### Exercise description
Pictures are to be left out; otherwise, copy exactly the lines from the line containing "Open the resources tab" through the end of the data.

### Provided records
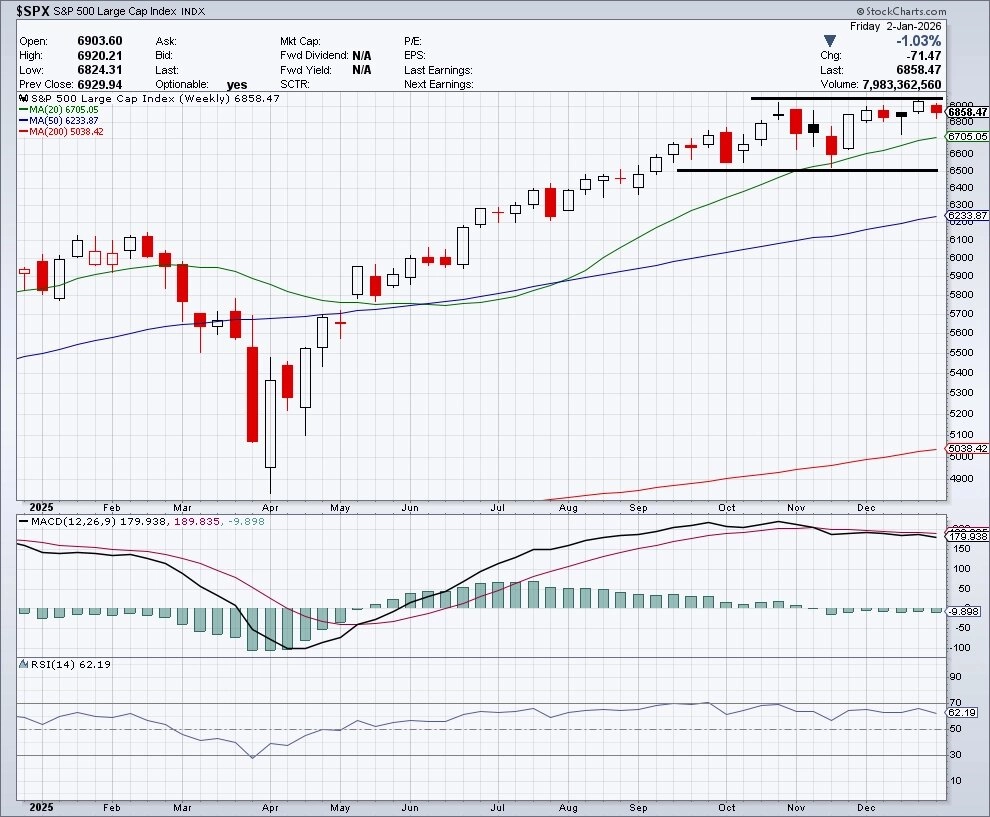Click the MACD black line legend marker
Image resolution: width=990 pixels, height=817 pixels.
(x=23, y=522)

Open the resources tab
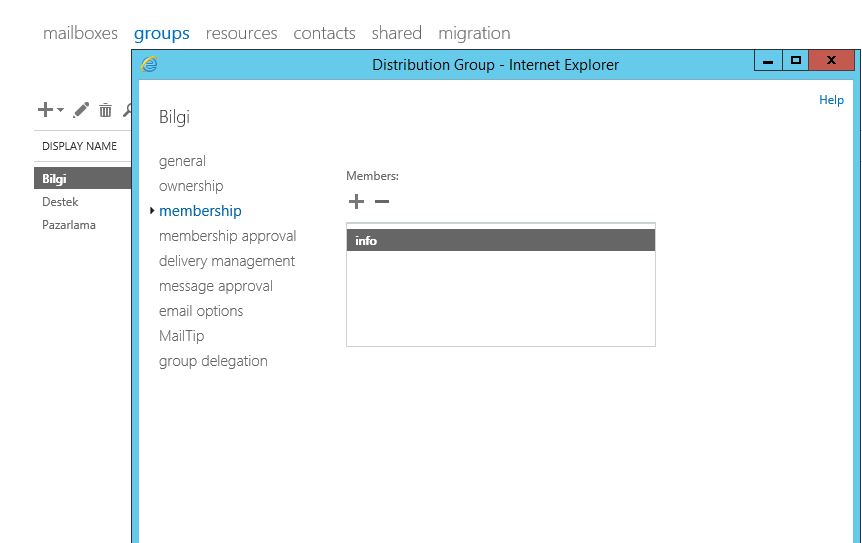pos(241,33)
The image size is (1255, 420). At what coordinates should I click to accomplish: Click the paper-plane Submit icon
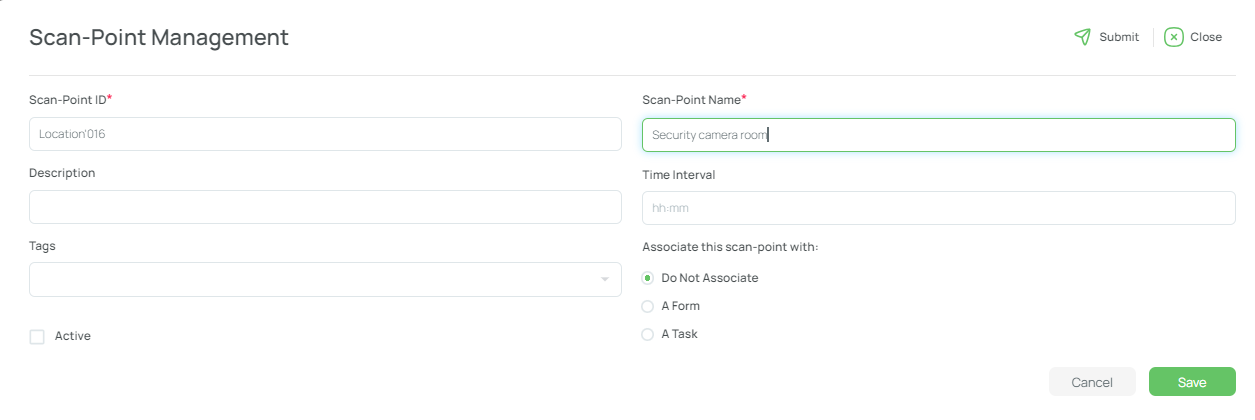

### Completed exercise
Open the resources tab
pos(241,33)
The image size is (1255, 420). At what coordinates should I click to accomplish: Click the paper-plane Submit icon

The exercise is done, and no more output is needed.